En la economía
capitalista contemporánea, desde la revolución industrial,
la producción depende del mercado,
de las posibilidades de compraventa del producto a precios
baratos y sin trabas administrativas que lo
encarezcan innecesariamente. Nace la idea de igualdad de adquisición
de un producto, y del libre cambio. Surgen, así,
los mercados nacionales, gracias al transporte, en
los que dentro de una determinada zona geográfica
se incluye la extracción de materias primas, la elaboración
del producto y su venta. El transporte permite la creación de regiones
especializadas, que buscan ventajas comparativas. Todo esto hace
surgir la teoría de los grandes mercados, según
la cual un país sólo es viable económicamente si incluye
dentro de sus fronteras todos los procesos de producción
y venta de todos los productos que consume, sin trabas administrativas
que encarezcan los precios unitarios. Esto implica que los países
sólo son viables si tienen un tamaño
mínimo. La unidad del mercado implica la creación
de un espacio por el que circulan libremente capitales, mercancías
y fuerza de trabajo. Pero, al mismo tiempo que se crean mercados libres
en espacios lo más amplios posible, estos se protegen
de otros mercados similares y competidores,
imponiendo barreras aduaneras que dificulten la competencia
de otros productos creados en otros ámbitos. Esta dicotomía
entre mercado nacional interior, unido y libre,
y mercado internacional intervenido,
genera otros problemas. En general, no es posible producir todos los productos
que se consumen, por lo que hay que acudir a las importaciones,
en algunos casos. Entonces, aparece la necesidad de mantener el equilibrio
de la balanza de pagos. Además, la aduana servirá,
como antaño, para proteger la economía nacional de las crisis
económicas internacionales. En realidad, este es el criterio que
se sigue en el siglo XIX cuando se crean los actuales Estados nacionales,
que no están compuestos ni por pueblos, ni por criterios topográficos,
sino que la idea de nación está presidida por la creación
de un ámbito de libre circulación de capitales, mercancías
y fuerza de trabajo, en condiciones de cierta uniformidad y sin trabas
administrativas.
El mercado
pequeño deja infrautilizado el sistema productivo,
ya que es capaz de producir más de lo que ese mercado es capaz de
consumir. En estos casos se aboga por la liberalización
del mercado mundial, o la creación de un mercado más
amplio. La consecución de este mercado permite la obtención
de economías de escala y ventajas comparativas,
con lo que descienden los precios unitarios del producto. El único
obstáculo a esto son los límites que impone el transporte,
de ahí que en los comienzos de la creación de los mercados
nacionales lo primero haya sido la construcción de una adecuada
infraestructura viaria y de grandes canales de comunicaciones.
Según
el liberalismo económico, un gran
mercado es más difícil, sino
imposible, de controlar por un pequeño grupo
de productores, creando, así, las condiciones para una competencia
perfecta. Sin embargo, esto no es así,
puesto que las grandes multinacionales son capaces de controlar la oferta,
y por lo tanto los precios. No en vano se han hecho necesarias leyes
antitrust que garanticen la libre competencia, y se han tenido que
prohibir los acuerdos entre los productores de un determinado artículo.
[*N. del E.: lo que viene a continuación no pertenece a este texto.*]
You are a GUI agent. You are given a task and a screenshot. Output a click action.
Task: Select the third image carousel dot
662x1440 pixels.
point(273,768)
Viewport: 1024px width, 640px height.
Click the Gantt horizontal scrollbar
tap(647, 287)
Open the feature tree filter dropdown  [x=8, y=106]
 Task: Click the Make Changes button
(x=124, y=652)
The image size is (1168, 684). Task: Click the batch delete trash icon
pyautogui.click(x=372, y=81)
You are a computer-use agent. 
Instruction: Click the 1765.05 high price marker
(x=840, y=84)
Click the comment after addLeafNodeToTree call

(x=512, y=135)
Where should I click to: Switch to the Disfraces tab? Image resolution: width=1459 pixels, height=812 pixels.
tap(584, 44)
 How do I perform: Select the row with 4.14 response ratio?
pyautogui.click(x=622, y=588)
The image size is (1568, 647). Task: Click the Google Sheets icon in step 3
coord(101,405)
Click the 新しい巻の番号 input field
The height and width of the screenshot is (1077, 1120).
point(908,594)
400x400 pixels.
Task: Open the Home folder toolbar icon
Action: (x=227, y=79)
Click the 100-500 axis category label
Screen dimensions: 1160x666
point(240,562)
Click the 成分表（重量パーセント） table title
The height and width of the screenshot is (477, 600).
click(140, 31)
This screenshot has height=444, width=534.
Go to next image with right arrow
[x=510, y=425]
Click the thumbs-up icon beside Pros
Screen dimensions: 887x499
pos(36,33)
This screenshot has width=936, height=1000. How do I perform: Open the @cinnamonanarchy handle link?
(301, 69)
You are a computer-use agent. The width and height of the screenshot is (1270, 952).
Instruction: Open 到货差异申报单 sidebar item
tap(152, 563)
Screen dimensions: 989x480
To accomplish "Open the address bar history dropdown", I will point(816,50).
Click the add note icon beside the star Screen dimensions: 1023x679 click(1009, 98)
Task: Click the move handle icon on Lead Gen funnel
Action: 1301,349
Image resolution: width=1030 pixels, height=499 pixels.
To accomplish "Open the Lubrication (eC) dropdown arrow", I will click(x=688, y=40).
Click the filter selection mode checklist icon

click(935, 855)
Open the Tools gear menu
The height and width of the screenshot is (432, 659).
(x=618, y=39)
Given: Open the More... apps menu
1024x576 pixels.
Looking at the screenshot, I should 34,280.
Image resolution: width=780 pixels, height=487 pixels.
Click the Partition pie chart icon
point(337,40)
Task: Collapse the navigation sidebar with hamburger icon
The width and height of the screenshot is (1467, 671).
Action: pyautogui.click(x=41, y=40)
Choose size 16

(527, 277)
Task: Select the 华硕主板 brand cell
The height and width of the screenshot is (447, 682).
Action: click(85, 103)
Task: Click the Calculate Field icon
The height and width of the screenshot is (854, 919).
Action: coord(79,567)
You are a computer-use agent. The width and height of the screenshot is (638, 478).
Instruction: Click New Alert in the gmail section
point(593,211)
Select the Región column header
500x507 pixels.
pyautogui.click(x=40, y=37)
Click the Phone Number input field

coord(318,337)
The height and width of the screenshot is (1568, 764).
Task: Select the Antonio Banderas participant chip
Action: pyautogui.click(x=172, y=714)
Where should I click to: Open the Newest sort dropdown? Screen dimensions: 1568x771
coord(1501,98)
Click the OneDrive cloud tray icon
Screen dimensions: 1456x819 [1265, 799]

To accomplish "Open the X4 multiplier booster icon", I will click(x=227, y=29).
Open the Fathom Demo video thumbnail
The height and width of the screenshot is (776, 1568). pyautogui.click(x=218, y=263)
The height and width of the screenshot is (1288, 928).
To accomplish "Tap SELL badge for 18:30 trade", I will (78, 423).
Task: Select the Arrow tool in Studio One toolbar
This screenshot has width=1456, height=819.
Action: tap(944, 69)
En todos los países hay tribunales de la competencia,
y alterar el precio de las cosas es un delito.
Sin embargo,
sí
es cierto que un gran mercado proporciona precios
más baratos, al suprimir las barreras arancelarias y al proporcionar
un mayor número de consumidores, con lo que
los precios unitarios pueden bajar, porque aunque aumente la demanda, la
fábrica puede aprovechar al máximo su sistema productivo.
El incremento de las posibilidades de consumo y el aumento del poder adquisitivo
hace
crecer los beneficios y la economía.